It is mentioned that they are however the definition that AWS provides:
An interface endpoint is powered by PrivateLink, and uses an elastic network interface (ENI) as an entry point for traffic destined to the service.
A gateway endpoint serves as a target for a route in your route table for traffic destined for the service.
For PrivateLink they say it is a highly available, scalable technology that enables private access to services.
Therefore a specific Private links is as resilient as the service implemented behind it. I cannot imagine AWS not doing their due diligence for implementing those services HA & scalable.
I guess the reasoning is that you have the ENI as single point of failure however an ENI is something virtual rather than a physical interface and in this case it would point to the NLB of the interface service so I don’t see how this is a single point of failure. (If I’m wrong please help me see).

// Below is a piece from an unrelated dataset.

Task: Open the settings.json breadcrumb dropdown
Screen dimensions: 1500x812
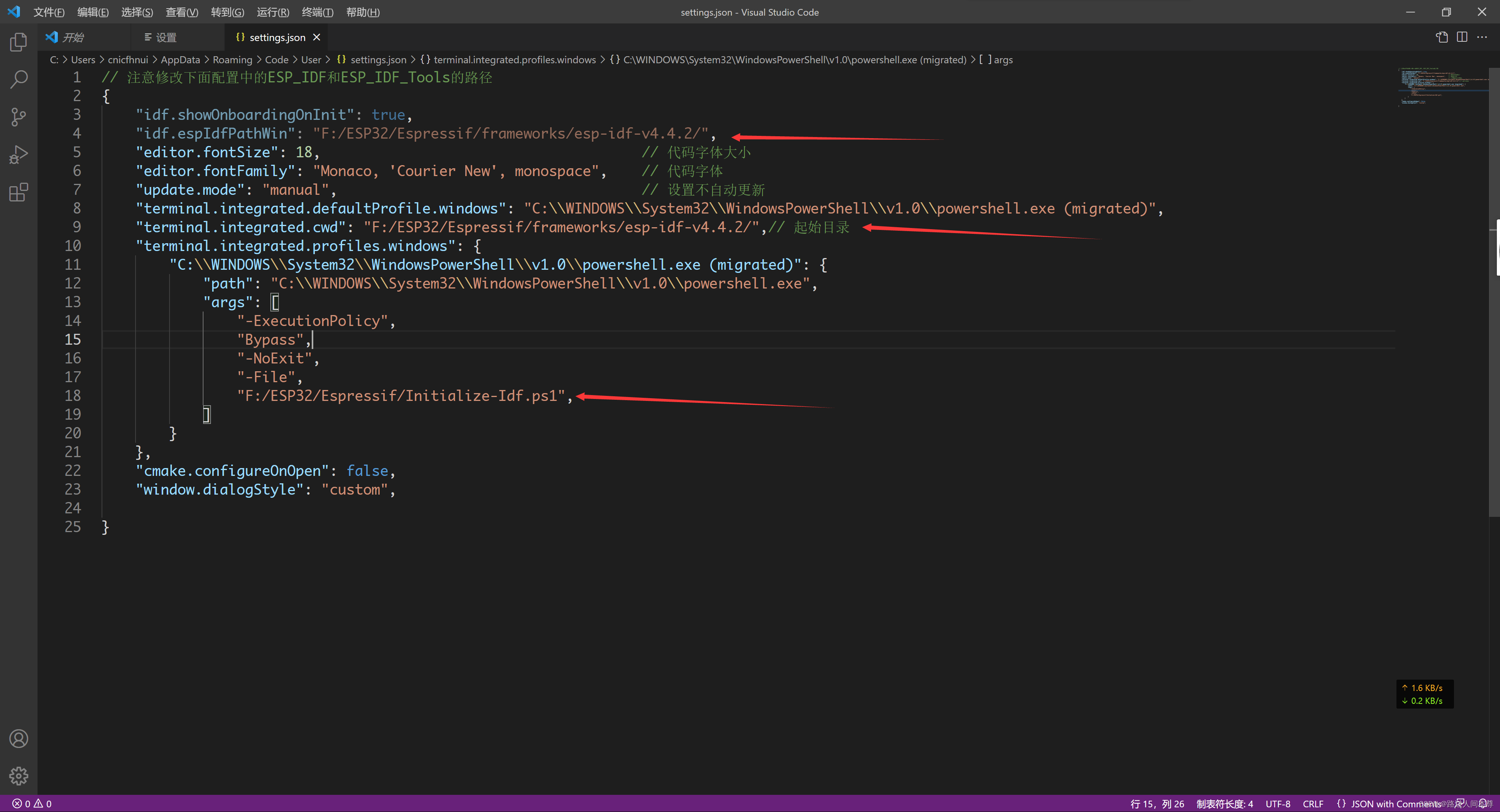Action: [x=379, y=59]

I believe the difference between interface endpoint and gateway endpoint is not so much the resilience but rather the how it is implemented(For example for an S3 endpoint):
For a gateway the magic happens in the VPC router. Routes are injected there using the prefix list of the server. In the example the public IPs of S3 will be in that prefix-list. Therefore the instance puts network packets on its interface and then VPC will know what to do with them.
For an interface endpoint the magic happens as a combination of (1) DNS and (2) the PrivateLink ENI.
So it is recommended you use Amazon provided DNS & Amazon provided hostnames because then AWS will take care of the DNS part. If not you need to make sure that your instances are configured with a DNS service that resolved the public DNS name of the service (e.g. S3) is seen as a CNAME to the DNS name provided by the create interface endpoint.
Due to this DNS resolution makes sure traffic will be sent to the ENI of the private link which will make sure your traffic arrives at the NLB.
So the only concern I see is that an Interface endpoint needs an interface in every AZ. Because ENI’s exist within an AZ you would want to configure your AZ’s to use the DNS name for the endpoint in their AZ. Such that you are not impacted by an AZ outage. Where a gateway is regional out of the box.
If you use Amazon provided DNS and hostnames and setup your endpoint to update Amazon provided DNS then the only thing you need to do is select a subnet in each AZ that is routable from the hosts you want to provide with S3 access.
Is that a correct understanding or are their other resilience difference between the two.
I think your analysis is quite robust.
I have not checked all your facts, but it looks like you have canvassed the main issues.
Remember that AWS do not guarantee HA and resilience on all services. In fact they are quite up front that outages will happen and that ‘you’ the engineer are responsible for architecting to provider the level of HA and resilience you need. You touched on this in you dialogue when you said that you would need an ENI in avery AZ (you are engineering to provide the resilience).
With a Endpoint gateway AWS take care of replacing failed appliance etc. to provide the contracted service. With Endpoint Interface you need to manage the interfaces, what they are attached to and what happens if they fail for some reason.
Thank you for sharing your thinking on this.